Case ID: ad2d_283/html/1014-02.html
Source: Caselaw Access Project
Author: {"author": "", "license": "Public Domain", "url": "https://static.case.law/"}
Date Created: 2024-08-24T03:29:51.129683

Kenneth Kelley, Individually and as Parent and Natural Guardian of Kaitlin Kelley, an Infant, Respondent, v Niagara County Health Department et al., Defendants, and Peter E. Ziegler et al., Appellants.
    [723 NYS2d 808]
   —Order insofar as appealed from unanimously reversed on the law with costs, motion granted and complaint against defendants Peter E. Ziegler and Cornell University dismissed. Memorandum: Supreme Court erred in denying the motion of Cornell University and its employee, Peter E. Ziegler (defendants), seeking dismissal of the complaint against them for failure to state a cause of action {see, CPLR 3211 [a] [7]).
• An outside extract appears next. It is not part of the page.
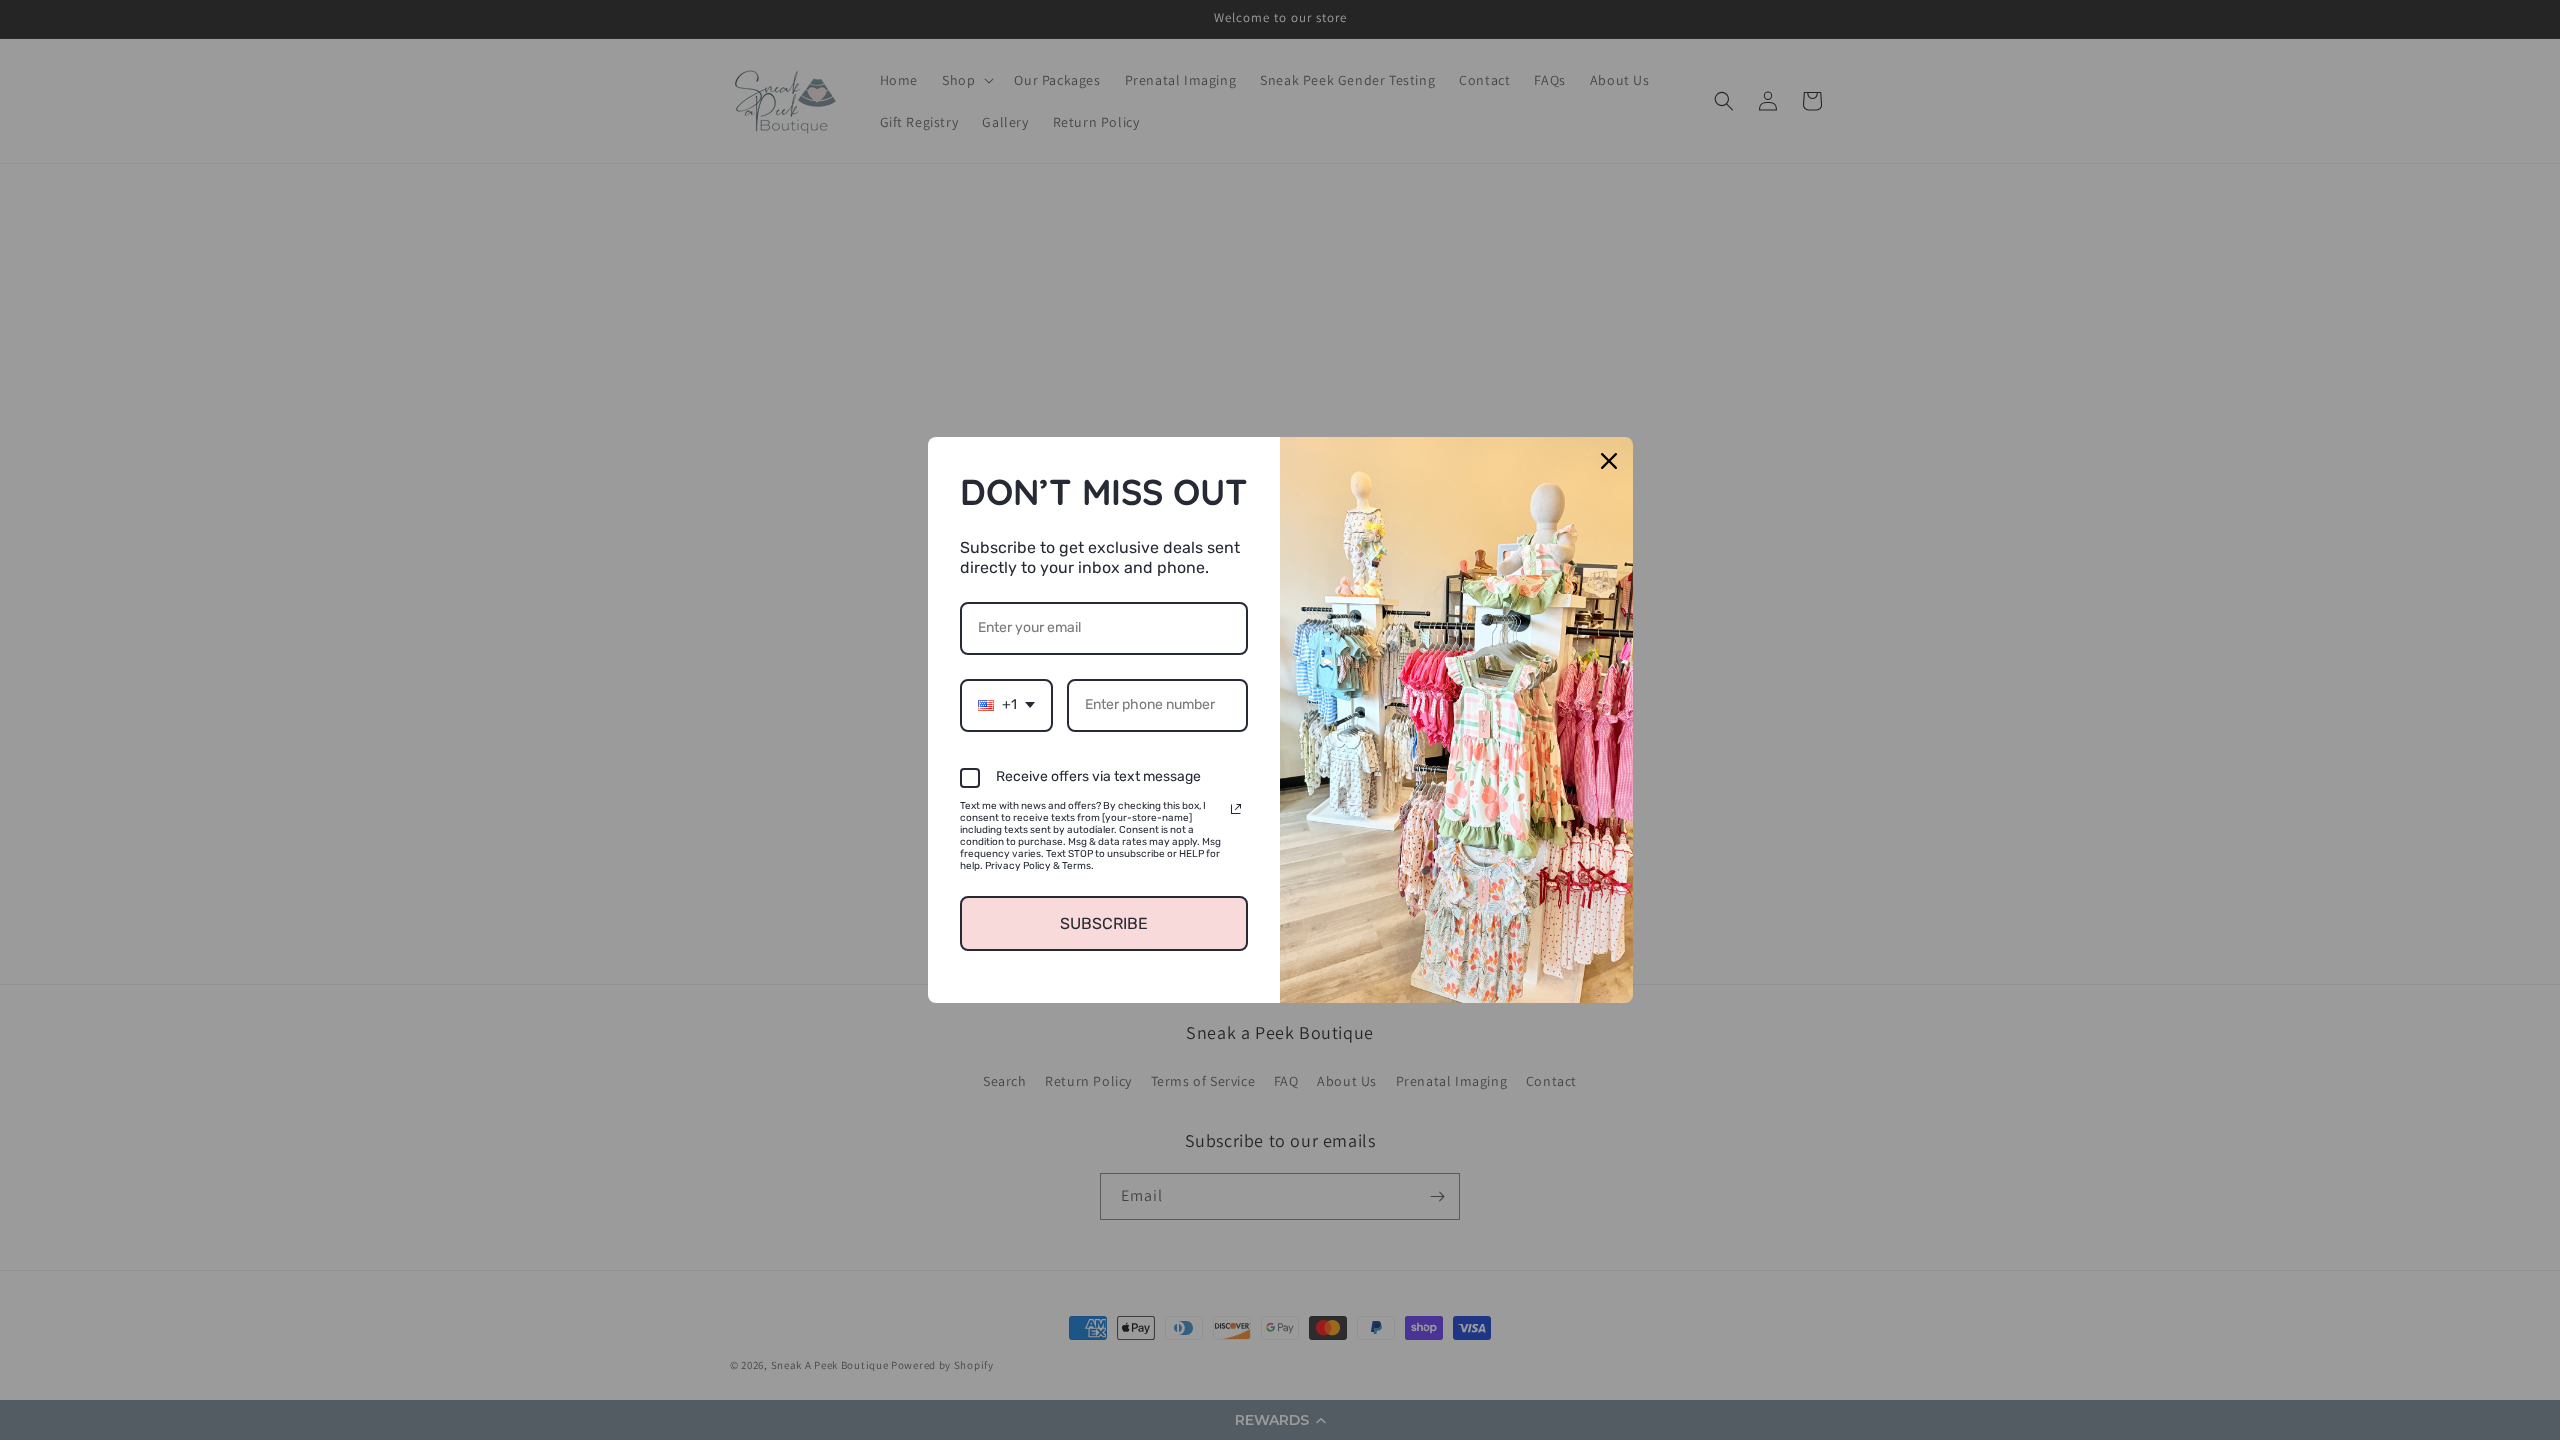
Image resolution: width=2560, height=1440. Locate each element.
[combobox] (1006, 705)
On June 24, 1999, defendants were operating under a contract with defendant County of Niagara to test the efficacy of methods of immunizing raccoons against rabies when a rabid raccoon bit plaintiffs five-year-old daughter. That raccoon was one of four raccoons that had been trapped the previous day as part of the project. Each animal had been ear-tagged for identification, samples of teeth and blood had been drawn for laboratory testing, and each was released that same day, after the samples were obtained.
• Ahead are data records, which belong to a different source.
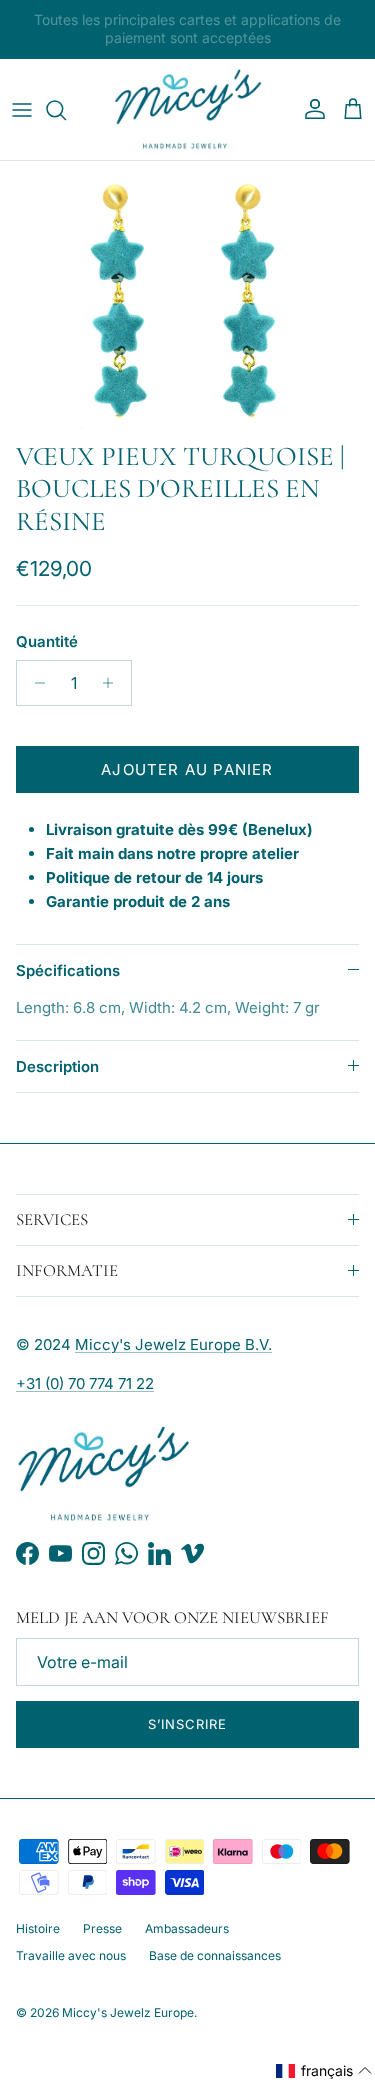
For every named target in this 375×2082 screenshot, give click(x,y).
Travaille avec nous (71, 1955)
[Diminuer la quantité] (34, 683)
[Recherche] (66, 110)
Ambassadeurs (187, 1928)
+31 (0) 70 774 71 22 (85, 1383)
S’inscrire (187, 1724)
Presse (102, 1928)
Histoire (38, 1928)
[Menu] (22, 110)
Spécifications (68, 970)
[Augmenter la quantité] (113, 683)
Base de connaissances (215, 1955)
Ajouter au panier (187, 769)
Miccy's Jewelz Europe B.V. (173, 1344)
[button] (324, 2071)
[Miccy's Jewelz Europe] (188, 110)
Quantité (47, 641)
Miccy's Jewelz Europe (128, 2012)
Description (57, 1066)
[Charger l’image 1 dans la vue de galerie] (187, 296)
The next day only one animal was trapped at that location. Because the animal had an ear tag, it was identified as one of the raccoons trapped and tested the day before and therefore was released without further sampling. After the raccoon was released, it suddenly charged Ziegler, who fell into a creek with the raccoon. Ziegler attempted to hold the animal under water but it escaped into the woods. By the time Ziegler arrived at defendant Niagara County Health Department a few hours later to report a possibly rabid animal, the Health Department had just received a report that plaintiffs daughter had been bitten by a raccoon while on a swing in a neighbor’s yard. A second call came in reporting that the animal was in a shed in that neighborhood. Ziegler and a Health Department employee went to the scene and killed the animal, which was identified as the one Ziegler had ear-tagged on June 23 and released a second time on June 24. Tests thereafter revealed that the raccoon was rabid. Plaintiff commenced this action alleging that the attack was caused by the negligence of defendants.
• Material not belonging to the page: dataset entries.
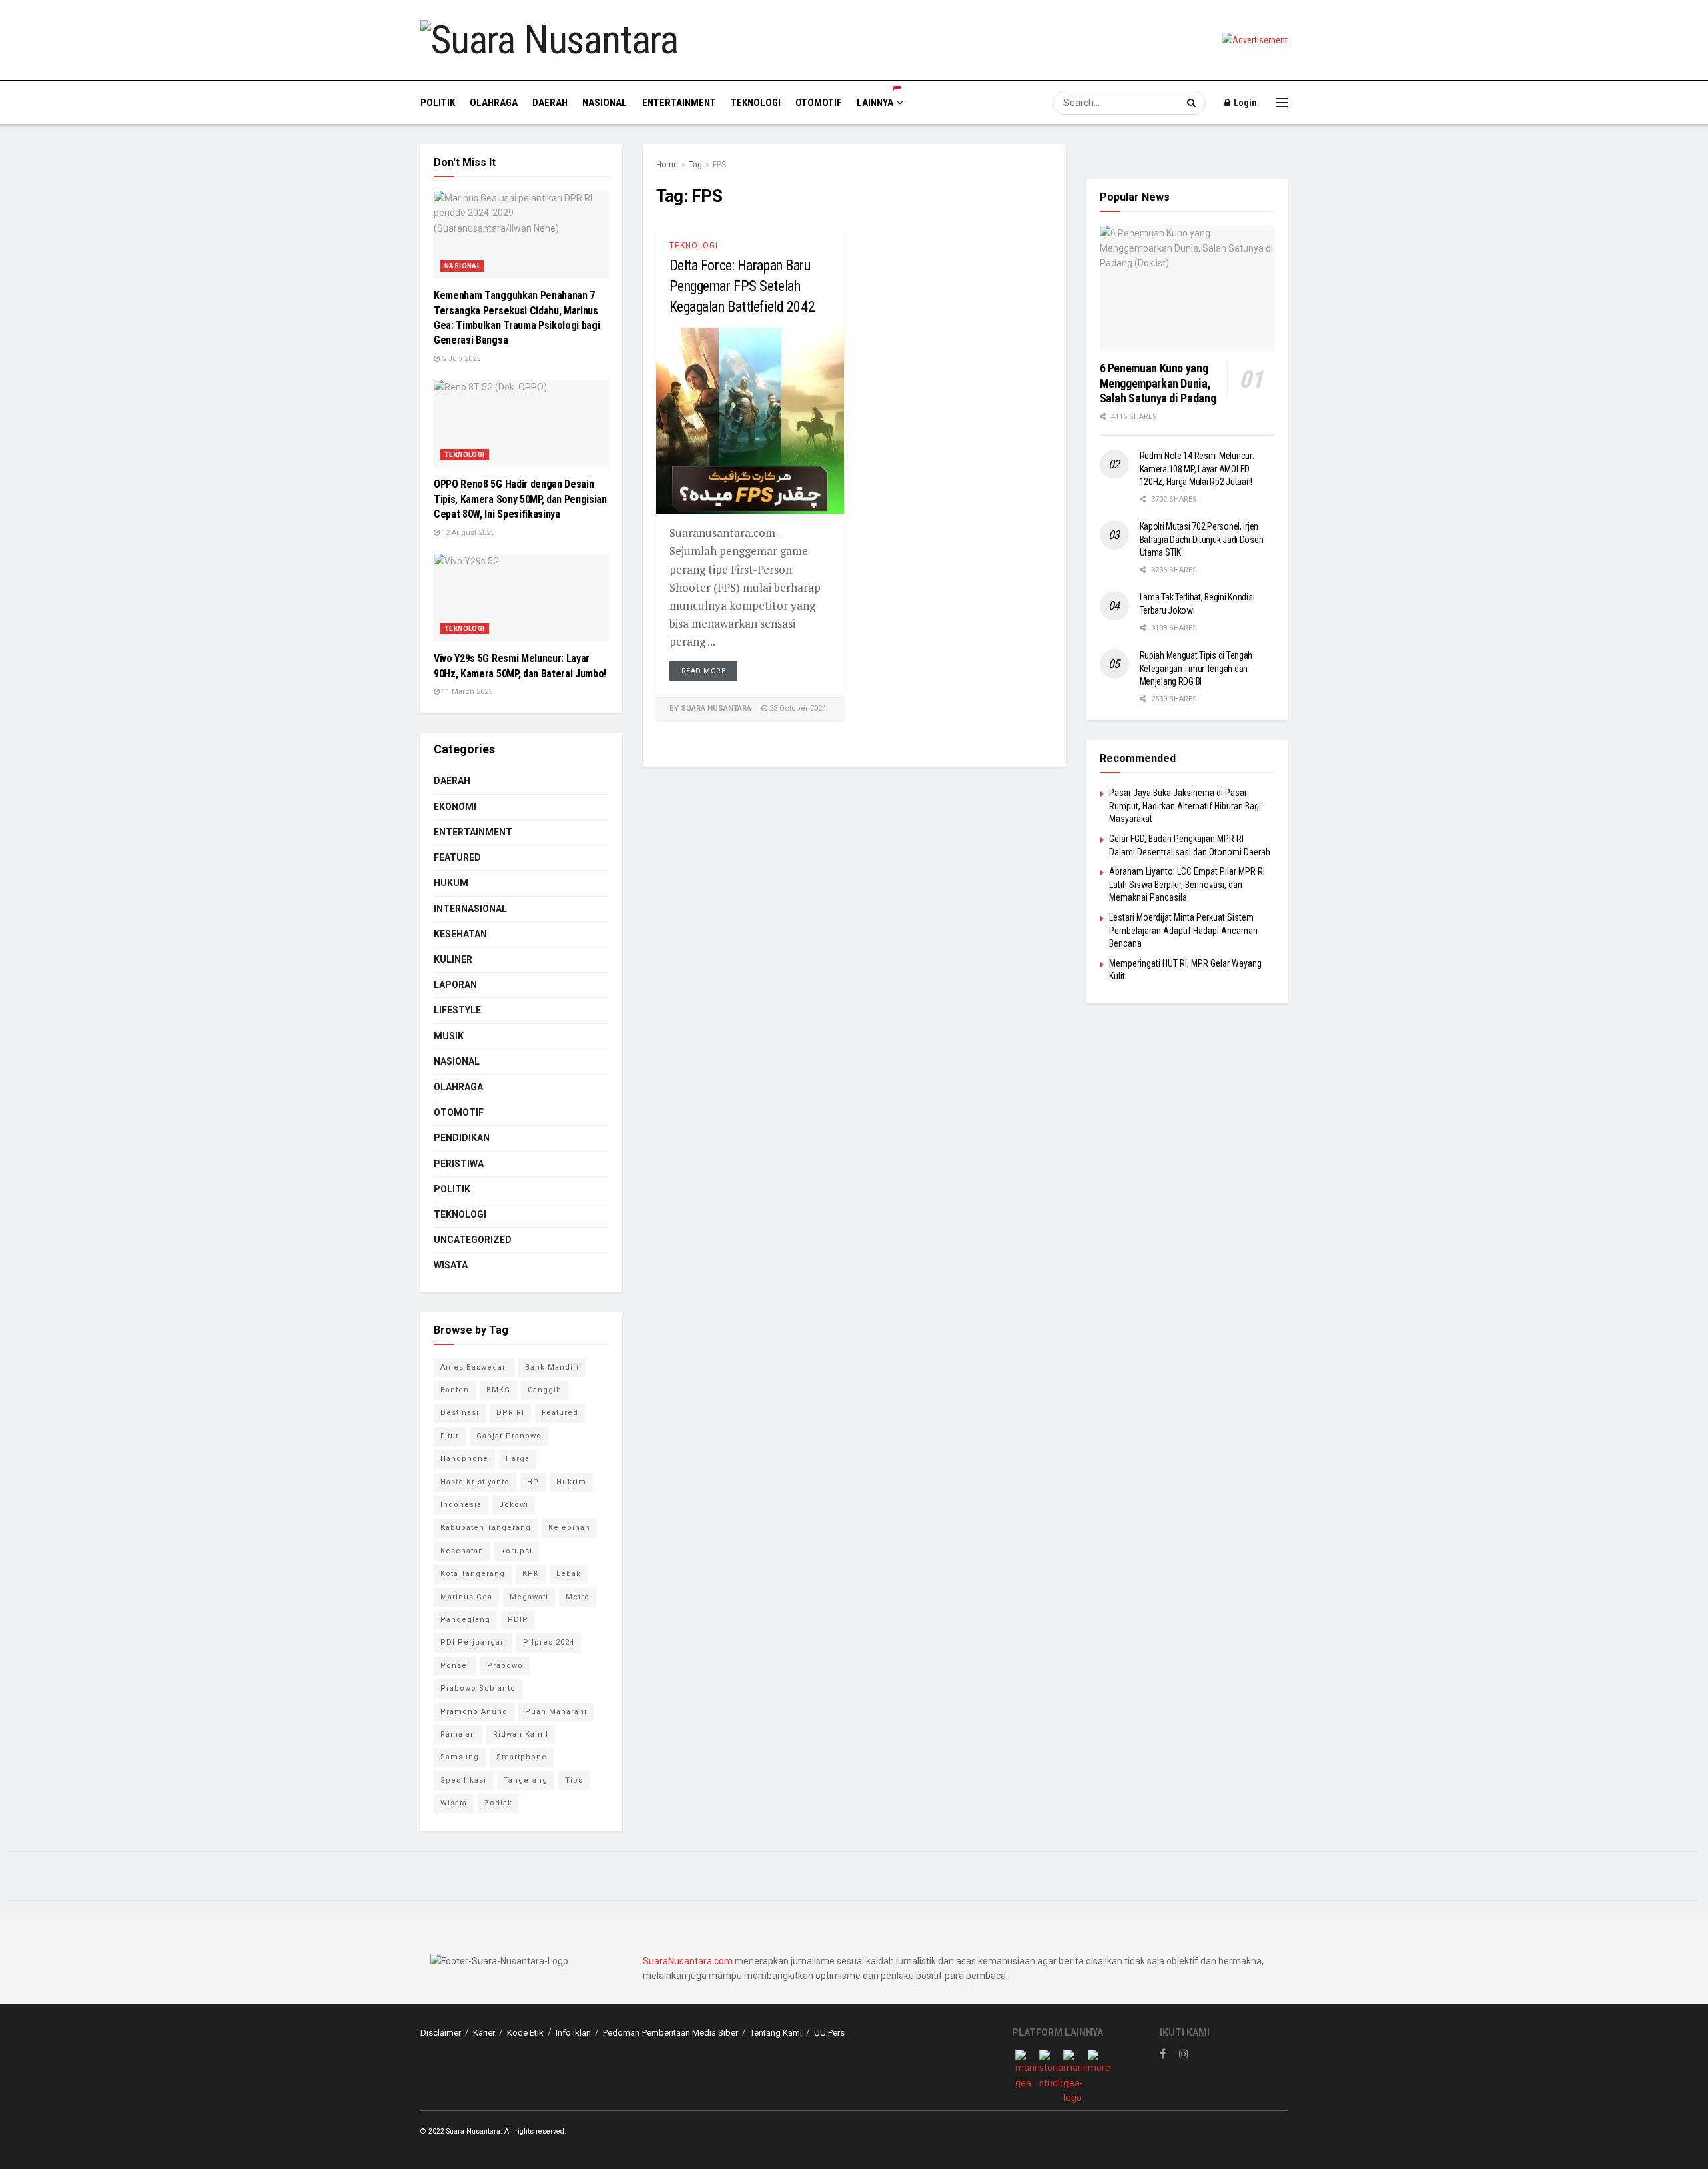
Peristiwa (459, 1163)
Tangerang (526, 1780)
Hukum (451, 882)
In opposition to defendants’ motion to dismiss the complaint, the affidavit of plaintiffs attorney adopted many of the factual assertions made by Ziegler in support of defendants’ motion. Defendants contend that plaintiff has not alleged that defendants owed any duty to his daughter that was breached and thus that the complaint fails to state a cause of action for negligence. Plaintiff has not addressed that contention. “Without a duty running directly to the injured person there can be no liability in damages, however careless the conduct or foreseeable the harm” (Lauer v City of New York, 95 NY2d 95, 100). Not only does plaintiff fail to allege that defendants owed a duty to his daughter that was breached, but the facts asserted by plaintiff concerning this unfortunate incident do not as a matter of law give rise to a duty to plaintiffs daughter. Thus, the complaint against defendants must be dismissed. (Appeal from Order of Supreme Court, Niagara County, Koshian, J. — Dismiss Pleading.) Present — Pine, J. P., Hayes, Wisner, Kehoe and Burns, JJ.